## Data for processing
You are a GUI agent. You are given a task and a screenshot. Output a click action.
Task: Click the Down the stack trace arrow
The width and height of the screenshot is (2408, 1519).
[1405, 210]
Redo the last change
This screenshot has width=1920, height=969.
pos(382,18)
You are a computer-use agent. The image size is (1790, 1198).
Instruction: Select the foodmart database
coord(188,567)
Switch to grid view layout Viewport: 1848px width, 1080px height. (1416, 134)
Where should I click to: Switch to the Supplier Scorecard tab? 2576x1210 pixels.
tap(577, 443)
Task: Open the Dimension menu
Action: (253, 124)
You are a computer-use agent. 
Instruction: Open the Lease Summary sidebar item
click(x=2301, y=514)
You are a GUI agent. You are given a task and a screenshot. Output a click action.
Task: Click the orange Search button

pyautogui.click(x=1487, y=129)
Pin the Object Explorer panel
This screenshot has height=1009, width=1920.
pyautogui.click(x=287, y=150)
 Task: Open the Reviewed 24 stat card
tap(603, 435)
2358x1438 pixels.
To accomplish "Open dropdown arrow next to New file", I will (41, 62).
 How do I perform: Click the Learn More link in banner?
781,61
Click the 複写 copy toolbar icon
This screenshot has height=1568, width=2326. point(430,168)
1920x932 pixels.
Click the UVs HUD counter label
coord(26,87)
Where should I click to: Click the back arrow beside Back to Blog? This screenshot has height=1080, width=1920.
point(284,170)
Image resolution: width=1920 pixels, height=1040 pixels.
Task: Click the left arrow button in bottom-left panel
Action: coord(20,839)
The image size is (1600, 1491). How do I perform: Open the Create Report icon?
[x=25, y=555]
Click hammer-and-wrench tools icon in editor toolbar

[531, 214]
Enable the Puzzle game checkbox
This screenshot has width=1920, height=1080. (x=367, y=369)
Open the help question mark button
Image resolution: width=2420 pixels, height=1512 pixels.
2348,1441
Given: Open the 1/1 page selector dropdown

## Exercise
Within the listing above, locate the line containing "You are a computer-use agent. The" and the line containing "Switch to grid". Reproduce those two lines and all lines between them exactly, with nothing added.

## Answer
You are a computer-use agent. The image size is (1790, 1198).
Instruction: Select the foodmart database
coord(188,567)
Switch to grid view layout Viewport: 1848px width, 1080px height. (1416, 134)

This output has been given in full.